Aslında binlerce polisin seferber edilmesi, Taksim’de buluşmaya kararlı yüzbinleri durduramazdı. Fakat, sendika yöneticileri sivil itaatsizlik biçimi alması zorunlu organize bir eylemi göze alamadı ve emekçi kitleleri ortada bıraktı. Bu da Türkiye’de solun niçin dirilişi yaşayamadığını ve kişiliksizleştiğini bir kez daha gösterdi.

1 Mayıs’ta İstanbul’da meydana gelen tablonun hükümet ile Taksim meydanına çıkmakta güya ısrar eden  iki sol sendika (DİSK ve KESK) arasındaki anlaşmazlıktan kaynaklandığı söylenebilir. AKP Avrupai ve eğlenceli 1 Mayıs kutlamalarına razıydı. Fakat, AKP sol sendikaları ve yöneticilerini kendisini hükümetten düşürmek isteyen güçlerin hizmetinde gördü – ki bu görüş yanlış değildir.

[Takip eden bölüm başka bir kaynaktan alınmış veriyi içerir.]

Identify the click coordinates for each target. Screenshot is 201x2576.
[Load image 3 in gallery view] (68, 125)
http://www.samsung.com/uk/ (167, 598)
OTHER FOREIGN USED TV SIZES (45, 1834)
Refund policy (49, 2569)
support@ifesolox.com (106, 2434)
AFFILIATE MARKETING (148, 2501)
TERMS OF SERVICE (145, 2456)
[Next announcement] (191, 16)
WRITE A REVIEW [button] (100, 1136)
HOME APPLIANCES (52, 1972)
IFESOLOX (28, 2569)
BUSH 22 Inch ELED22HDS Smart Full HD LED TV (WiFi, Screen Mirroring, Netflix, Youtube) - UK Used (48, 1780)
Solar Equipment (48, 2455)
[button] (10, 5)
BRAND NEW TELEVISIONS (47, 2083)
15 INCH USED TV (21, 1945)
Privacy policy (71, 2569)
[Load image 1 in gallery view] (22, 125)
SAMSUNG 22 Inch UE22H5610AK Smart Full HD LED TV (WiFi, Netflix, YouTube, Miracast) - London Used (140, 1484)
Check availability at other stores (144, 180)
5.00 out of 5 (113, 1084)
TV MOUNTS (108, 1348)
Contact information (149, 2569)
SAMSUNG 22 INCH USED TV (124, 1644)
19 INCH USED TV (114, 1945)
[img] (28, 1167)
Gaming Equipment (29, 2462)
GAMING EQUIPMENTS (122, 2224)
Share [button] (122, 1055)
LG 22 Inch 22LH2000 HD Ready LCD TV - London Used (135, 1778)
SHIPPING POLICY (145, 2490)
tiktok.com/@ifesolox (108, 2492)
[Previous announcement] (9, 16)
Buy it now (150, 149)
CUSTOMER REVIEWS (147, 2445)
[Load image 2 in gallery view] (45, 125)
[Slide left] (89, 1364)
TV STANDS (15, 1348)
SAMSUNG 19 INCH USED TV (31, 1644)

DİSK ve KESK, açıkça AKP karşıtı cumhuriyetçi cepheye eklemlenmiş görünmese de, esas olarak askeri ve sivil bürokrasinin darbeci yaklaşımına değil, AKP’ye muhalefet ediyor. Özellikle Kürt meselesinde bu iki sendikanın aldığı tutum ve kararlara bakıldığında, resmi devlet ideolojisinin kırmızı çizgilerine oldukça duyarlı oldukları, demokrasi mücadelesinde etkili olmak istemedikleri kolaylıkla görülebilir. Sözkonusu laik-islamcı kutuplaşması olduğunda, AKP’ye karşı muhalefet canavarı kesilirken cumhuriyet-bayrak mitinglerinin Ergenekon çetesini de içeren bir ağın parçası olduğunu görmezden geldikleri ve emekçi kitlelerin sol adına bu ağa eklemlenmesini adeta teşvik ettikleri bile söylenebilir.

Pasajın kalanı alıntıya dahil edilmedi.